WORKING DATA:
● ● ● ●
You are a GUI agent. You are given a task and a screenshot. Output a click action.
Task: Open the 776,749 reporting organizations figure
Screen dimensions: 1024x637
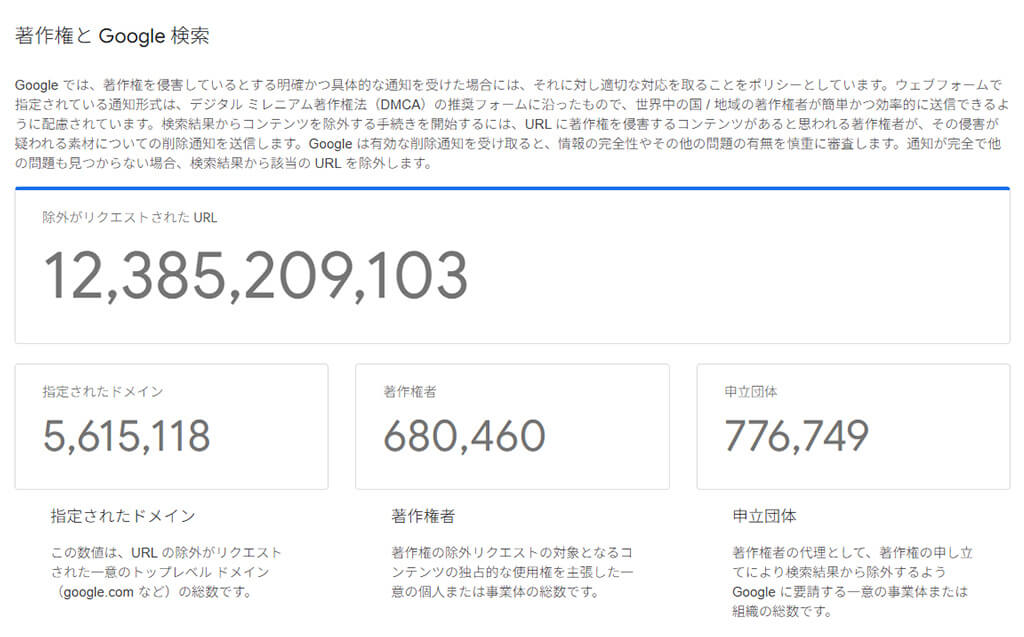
● ● ● ●
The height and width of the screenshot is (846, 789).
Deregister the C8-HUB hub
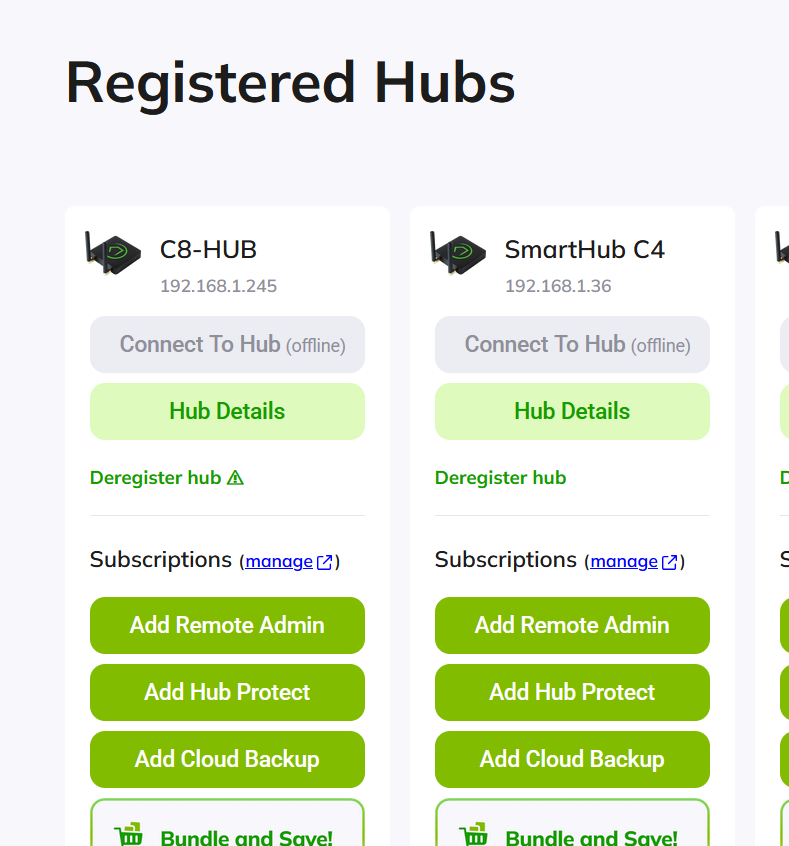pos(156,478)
● ● ● ●
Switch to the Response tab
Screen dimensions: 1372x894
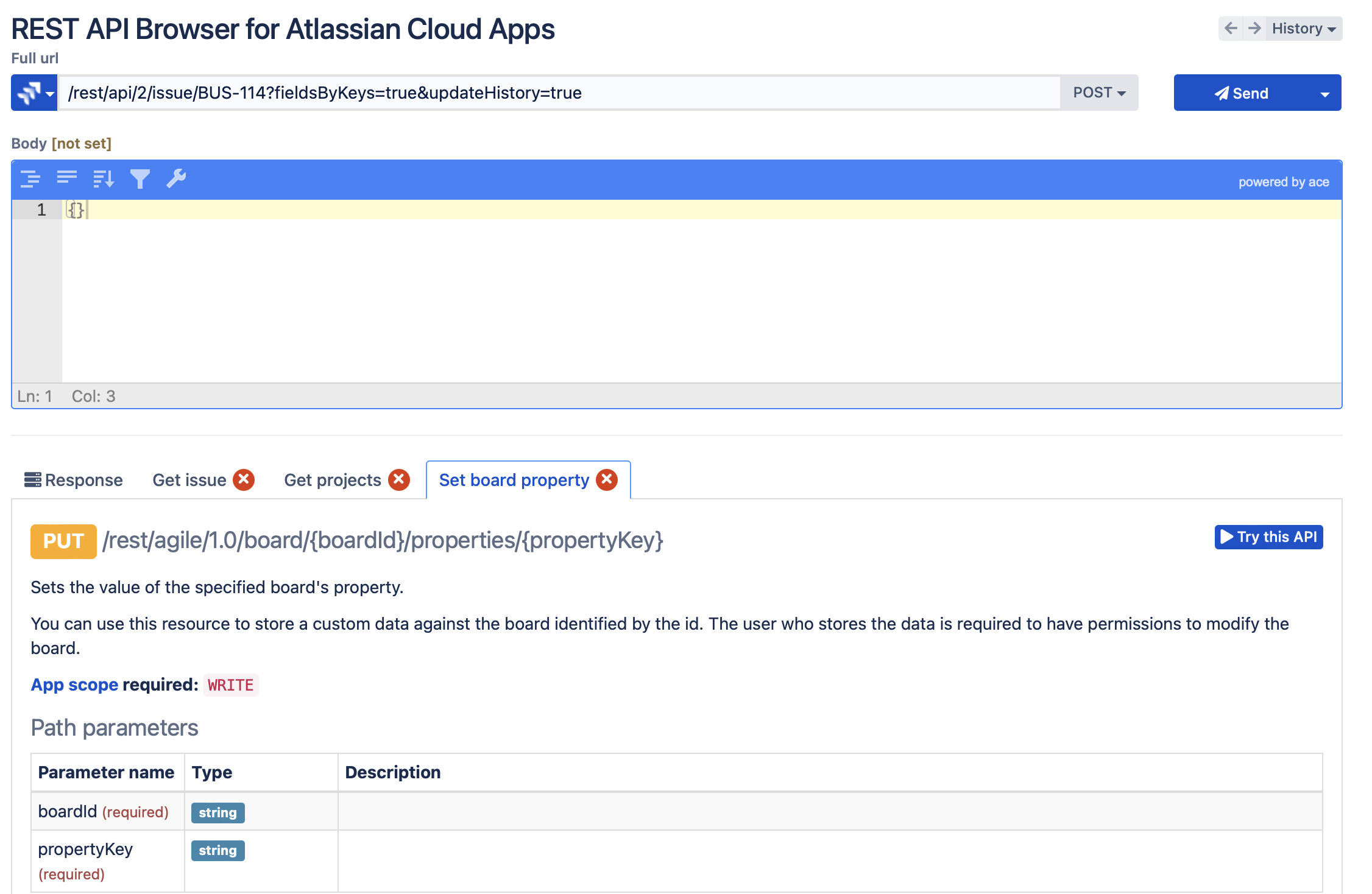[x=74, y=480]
● ● ● ●
DESCRIPTION OF THE TASK:
Reproduce word for word the part of the rows above that opens with the line containing "You are a GUI" and closes with the line containing "Screen dimensions: 1024x637", both of those lines included.

ANSWER:
You are a GUI agent. You are given a task and a screenshot. Output a click action.
Task: Open the 776,749 reporting organizations figure
Screen dimensions: 1024x637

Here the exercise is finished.